I didn't look at that code long enough to gain Bill-level enlightenment.
But your premise is correct.

As an interesting aside, there are really no rules for accessing struct
mount after releasing all vnodes for the mount point even if you do get
the pointer in time (or even before if unmount(MNT_FORCE) is being done).
I am hoping that the proverbial "someone" will fix this so that my head
can stop hurting.

> > Ok, I have half-done a patch to do this. I'll post what I come up w/ 
> > tomorrow. I see how to fix this and get most of the way done.
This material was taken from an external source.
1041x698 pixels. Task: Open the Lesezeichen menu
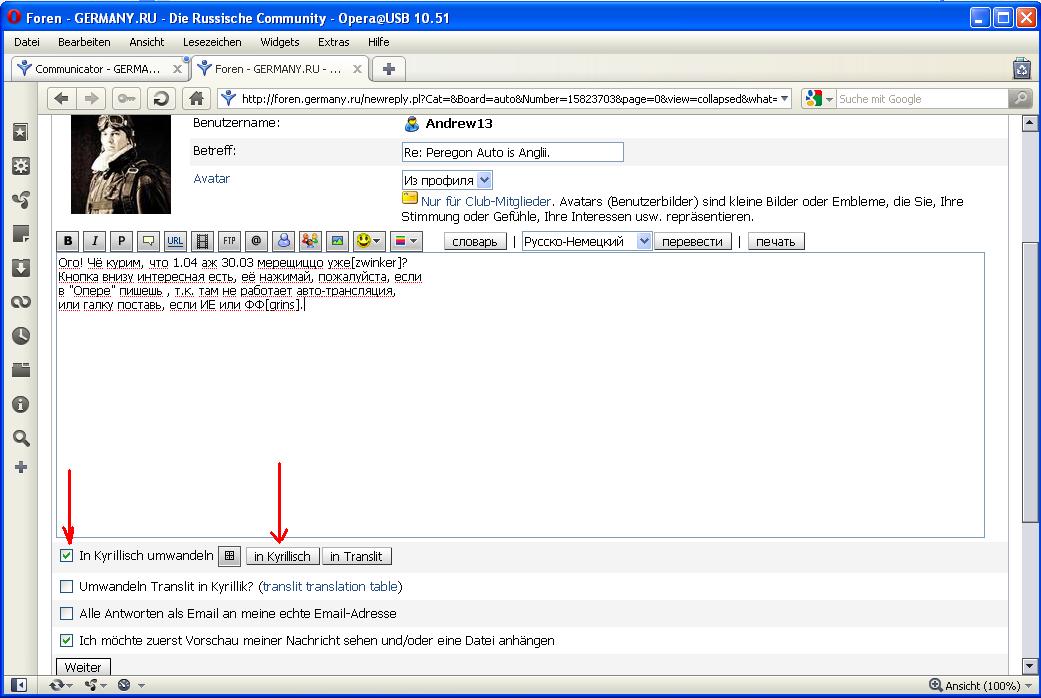212,42
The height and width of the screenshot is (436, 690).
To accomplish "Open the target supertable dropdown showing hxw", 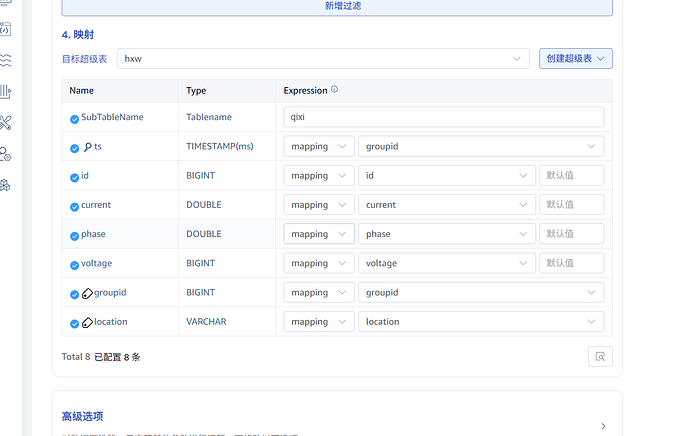I will [323, 59].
What I don't 
> > see is how to handle locking.
> 
> Tomorrow? :-)

It's always tomorrow somewhere... no, wait, ...

(I'm interested in the patch also, as the non-reclaiming causes annoying
g/c problems even when backed by real disk)

-- 
Antti Kantee <pooka@iki.fi>                     Of course he runs NetBSD
http://www.iki.fi/pooka/                          http://www.NetBSD.org/
    "la qualité la plus indispensable du cuisinier est l'exactitude"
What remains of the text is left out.